▸ **WORK INSTRUCTION**
Filter the records for lines holding the string "Toggle".

▸ **EXERCISE MATERIAL**
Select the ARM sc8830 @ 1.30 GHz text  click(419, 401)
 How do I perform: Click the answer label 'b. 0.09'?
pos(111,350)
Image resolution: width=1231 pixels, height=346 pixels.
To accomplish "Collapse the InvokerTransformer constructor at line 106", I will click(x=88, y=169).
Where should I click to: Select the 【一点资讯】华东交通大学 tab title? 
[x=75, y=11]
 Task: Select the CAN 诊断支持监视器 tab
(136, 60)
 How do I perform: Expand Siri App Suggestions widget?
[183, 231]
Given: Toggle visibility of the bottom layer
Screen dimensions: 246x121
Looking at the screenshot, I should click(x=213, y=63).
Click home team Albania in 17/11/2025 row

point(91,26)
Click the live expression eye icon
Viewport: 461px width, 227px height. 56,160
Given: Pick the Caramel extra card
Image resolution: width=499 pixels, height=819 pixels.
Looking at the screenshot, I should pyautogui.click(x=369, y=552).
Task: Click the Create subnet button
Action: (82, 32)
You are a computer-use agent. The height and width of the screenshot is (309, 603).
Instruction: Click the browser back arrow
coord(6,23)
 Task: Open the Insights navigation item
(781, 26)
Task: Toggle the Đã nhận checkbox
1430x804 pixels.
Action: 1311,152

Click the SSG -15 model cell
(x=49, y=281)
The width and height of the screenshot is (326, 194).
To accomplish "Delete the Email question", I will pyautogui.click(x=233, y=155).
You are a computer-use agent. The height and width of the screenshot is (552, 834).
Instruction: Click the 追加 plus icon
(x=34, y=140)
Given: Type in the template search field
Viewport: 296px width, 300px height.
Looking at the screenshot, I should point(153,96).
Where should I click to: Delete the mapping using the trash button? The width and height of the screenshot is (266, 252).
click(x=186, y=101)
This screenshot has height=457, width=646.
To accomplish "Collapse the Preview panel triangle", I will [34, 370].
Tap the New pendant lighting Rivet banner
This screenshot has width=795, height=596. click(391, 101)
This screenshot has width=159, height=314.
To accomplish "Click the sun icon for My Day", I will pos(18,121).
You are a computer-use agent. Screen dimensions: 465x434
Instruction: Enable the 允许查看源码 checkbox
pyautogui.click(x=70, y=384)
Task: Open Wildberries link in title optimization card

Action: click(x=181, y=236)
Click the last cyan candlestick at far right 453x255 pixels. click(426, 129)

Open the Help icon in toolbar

▸ **TASK RESPONSE**
Given: Toggle visibility of the bottom layer
Task: Toggle the Đã nhận checkbox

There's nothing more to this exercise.